Many more 2-6-6-2s were built in the first decades of the 20th century, with successive locomotives incorporating various design improvements. After 1910, superheating became standard. The firebox was moved behind the rear driving wheels and supported by an outside bearing radial trailer truck. Combustion chambers were added. The locomotive grew in size.

Several railroads ordered 2-6-6-2s, including Chesapeake & Ohio, Norfolk & Western, Northern Pacific, Milwaukee Road, Western Pacific, Rio Grande, and Wheeling & Lake Erie.

Nevertheless, the 2-6-6-2 was a drag freight engine, not capable of speeds above 20 or 25 mph. As a result, its application was limited to low-speed, heavy-hauling tasks.

In 1909, three years after the 2-6-6-2 appeared, the 2-8-8-2 Mallet locomotive was introduced. Its subsequent evolution paralleled that of the 2-6-6-2. The 2-8-8-2 offered all the advantages of the 2-6-6-2, and also produced greater tractive effort.

Heavy freight assignments soon went to the bigger Mallet, or to large simple non-articulated engines that were then being developed.
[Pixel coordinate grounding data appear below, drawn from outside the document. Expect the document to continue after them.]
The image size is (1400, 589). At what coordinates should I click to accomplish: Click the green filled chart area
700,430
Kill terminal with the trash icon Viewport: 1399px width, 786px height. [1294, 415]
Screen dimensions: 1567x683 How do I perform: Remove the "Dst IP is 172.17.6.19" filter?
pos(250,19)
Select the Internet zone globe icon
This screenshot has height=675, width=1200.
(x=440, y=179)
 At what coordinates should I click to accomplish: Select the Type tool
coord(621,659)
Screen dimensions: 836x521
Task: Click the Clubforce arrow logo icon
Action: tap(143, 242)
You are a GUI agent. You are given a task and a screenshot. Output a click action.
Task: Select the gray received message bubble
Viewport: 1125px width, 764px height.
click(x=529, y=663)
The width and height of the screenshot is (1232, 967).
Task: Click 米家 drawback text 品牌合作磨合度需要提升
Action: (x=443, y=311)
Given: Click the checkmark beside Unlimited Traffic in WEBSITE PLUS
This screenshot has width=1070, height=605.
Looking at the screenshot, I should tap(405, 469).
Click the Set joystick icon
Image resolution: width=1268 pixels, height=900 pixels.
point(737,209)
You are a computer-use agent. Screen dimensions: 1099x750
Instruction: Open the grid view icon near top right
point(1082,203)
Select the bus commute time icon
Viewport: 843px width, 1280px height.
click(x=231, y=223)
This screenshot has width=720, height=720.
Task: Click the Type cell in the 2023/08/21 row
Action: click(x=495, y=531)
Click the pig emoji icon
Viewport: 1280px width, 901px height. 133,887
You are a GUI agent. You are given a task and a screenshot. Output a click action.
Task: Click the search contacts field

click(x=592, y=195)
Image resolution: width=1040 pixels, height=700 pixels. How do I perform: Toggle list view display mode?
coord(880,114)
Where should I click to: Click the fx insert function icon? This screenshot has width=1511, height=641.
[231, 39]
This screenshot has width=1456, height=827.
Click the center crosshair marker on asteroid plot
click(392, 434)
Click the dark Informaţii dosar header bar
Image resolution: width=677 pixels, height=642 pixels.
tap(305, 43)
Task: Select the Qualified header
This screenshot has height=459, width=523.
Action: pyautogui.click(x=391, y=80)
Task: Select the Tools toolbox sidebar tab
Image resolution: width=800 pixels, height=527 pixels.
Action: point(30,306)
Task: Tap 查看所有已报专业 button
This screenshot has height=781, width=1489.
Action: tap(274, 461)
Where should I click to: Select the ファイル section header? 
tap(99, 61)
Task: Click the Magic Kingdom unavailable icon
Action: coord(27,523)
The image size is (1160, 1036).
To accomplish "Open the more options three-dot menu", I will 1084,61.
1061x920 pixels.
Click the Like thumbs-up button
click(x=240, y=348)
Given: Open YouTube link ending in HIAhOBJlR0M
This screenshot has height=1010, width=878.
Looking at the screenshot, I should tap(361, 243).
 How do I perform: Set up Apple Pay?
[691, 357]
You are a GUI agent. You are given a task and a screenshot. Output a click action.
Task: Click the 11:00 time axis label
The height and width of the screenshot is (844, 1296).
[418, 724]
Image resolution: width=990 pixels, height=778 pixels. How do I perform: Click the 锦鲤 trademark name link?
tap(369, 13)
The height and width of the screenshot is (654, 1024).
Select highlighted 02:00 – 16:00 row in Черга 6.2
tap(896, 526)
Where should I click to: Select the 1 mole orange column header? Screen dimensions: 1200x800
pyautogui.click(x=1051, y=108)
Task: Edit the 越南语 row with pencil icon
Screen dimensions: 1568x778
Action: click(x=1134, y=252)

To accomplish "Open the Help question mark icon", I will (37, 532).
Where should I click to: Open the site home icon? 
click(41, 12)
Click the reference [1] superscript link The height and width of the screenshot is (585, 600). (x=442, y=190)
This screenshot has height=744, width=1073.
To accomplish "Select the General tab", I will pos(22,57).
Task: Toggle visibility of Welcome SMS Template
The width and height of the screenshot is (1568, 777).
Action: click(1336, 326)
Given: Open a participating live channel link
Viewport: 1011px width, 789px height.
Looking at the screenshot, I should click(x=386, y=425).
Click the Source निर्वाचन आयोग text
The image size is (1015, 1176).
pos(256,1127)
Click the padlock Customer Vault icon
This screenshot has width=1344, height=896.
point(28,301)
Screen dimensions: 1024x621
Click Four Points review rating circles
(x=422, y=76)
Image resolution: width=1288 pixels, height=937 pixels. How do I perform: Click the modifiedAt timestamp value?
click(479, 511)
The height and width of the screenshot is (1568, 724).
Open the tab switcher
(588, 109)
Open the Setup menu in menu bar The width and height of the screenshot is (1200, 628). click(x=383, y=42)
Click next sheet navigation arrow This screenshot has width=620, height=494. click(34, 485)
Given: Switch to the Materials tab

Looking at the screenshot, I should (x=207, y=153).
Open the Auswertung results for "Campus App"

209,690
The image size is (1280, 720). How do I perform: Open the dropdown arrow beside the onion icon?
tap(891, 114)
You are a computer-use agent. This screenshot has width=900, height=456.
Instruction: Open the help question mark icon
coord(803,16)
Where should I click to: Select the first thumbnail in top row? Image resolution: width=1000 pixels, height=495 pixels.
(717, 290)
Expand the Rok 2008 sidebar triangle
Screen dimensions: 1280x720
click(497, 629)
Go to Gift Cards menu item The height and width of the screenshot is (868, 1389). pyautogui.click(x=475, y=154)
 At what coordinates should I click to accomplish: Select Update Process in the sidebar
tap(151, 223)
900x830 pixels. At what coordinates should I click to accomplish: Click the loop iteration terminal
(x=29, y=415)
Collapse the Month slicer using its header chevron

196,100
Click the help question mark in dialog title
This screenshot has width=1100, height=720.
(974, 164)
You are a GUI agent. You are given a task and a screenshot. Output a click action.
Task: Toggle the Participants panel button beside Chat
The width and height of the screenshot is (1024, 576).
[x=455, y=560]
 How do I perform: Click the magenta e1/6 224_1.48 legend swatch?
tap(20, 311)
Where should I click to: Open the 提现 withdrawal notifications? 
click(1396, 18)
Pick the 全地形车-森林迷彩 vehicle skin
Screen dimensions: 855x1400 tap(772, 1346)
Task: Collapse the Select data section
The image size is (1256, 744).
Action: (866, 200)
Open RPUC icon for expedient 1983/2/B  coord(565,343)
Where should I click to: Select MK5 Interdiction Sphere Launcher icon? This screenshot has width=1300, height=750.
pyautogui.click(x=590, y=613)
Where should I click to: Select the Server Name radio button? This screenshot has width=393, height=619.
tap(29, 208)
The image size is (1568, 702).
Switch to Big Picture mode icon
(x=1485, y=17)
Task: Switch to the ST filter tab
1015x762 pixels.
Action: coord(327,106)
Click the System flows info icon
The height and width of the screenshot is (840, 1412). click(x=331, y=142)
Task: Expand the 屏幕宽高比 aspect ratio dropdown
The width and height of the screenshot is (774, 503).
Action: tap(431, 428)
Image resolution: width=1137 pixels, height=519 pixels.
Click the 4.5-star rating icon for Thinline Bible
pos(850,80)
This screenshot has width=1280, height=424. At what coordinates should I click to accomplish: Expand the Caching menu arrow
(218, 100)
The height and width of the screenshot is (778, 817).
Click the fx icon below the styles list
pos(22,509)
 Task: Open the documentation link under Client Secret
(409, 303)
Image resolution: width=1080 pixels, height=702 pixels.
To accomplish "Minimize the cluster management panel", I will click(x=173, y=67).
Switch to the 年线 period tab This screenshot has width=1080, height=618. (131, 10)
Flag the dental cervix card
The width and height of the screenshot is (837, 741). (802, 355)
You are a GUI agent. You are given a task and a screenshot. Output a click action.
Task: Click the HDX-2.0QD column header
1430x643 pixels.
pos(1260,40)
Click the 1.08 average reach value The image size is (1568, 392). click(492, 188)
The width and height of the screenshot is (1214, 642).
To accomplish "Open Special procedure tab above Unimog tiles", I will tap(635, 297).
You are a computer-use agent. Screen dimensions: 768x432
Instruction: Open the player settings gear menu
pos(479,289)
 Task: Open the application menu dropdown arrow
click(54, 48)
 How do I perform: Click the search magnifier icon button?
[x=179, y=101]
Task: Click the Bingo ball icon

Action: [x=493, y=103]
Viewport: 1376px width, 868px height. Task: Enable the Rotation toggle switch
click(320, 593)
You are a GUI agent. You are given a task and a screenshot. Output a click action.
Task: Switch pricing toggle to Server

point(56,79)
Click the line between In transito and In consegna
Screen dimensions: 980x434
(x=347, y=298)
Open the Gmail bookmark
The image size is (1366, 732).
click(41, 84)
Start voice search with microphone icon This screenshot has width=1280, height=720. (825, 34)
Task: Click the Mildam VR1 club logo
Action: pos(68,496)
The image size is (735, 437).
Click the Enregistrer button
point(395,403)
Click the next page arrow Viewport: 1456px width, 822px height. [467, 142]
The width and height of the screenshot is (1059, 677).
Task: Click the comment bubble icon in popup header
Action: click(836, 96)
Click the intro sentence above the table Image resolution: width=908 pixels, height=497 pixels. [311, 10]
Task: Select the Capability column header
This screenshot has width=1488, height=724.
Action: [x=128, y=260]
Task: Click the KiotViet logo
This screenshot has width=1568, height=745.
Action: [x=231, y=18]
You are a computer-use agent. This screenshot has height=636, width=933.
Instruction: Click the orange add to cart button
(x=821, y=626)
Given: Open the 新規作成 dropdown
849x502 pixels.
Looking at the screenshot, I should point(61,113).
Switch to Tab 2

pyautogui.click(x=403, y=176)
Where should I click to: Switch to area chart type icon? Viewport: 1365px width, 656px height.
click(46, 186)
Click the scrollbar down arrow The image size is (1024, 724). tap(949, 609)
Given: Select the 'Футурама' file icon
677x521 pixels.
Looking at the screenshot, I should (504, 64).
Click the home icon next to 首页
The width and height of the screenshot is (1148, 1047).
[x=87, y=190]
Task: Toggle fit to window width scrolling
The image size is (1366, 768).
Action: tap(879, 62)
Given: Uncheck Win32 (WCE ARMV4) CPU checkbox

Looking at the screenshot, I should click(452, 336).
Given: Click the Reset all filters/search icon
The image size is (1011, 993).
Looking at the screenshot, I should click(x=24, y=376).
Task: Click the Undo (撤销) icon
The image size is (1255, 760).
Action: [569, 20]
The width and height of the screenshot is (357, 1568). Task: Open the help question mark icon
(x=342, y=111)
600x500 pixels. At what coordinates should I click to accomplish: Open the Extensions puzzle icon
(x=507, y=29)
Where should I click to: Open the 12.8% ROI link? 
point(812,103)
The 2-6-6-2 was then relegated to niche roles filling assignments for which it was best suited, such as mine runs.

After 1920, only Chesapeake & Ohio ordered new 2-6-6-2s. On other railroads, the type was obsolete. In 1949, Chessie received the final ten 2-6-6-2s built, which also happened to be Baldwin's last U.S. steam locomotive delivery.

Overall, about 1,300 2-6-6-2 locomotives were built for use in North America.

One location where the 2-6-6-2 proved popular was in the woods. A number of western logging companies used both tender and tank versions to power log trains headed for its mills. These oil-burning engines were much smaller than their mainline cousins but were ideal timber haulers. Their high adhesion and articulated frames gave them the ability to handle sizeable trains over curving and lightly built track. Many of those locomotives lasted well into the diesel era.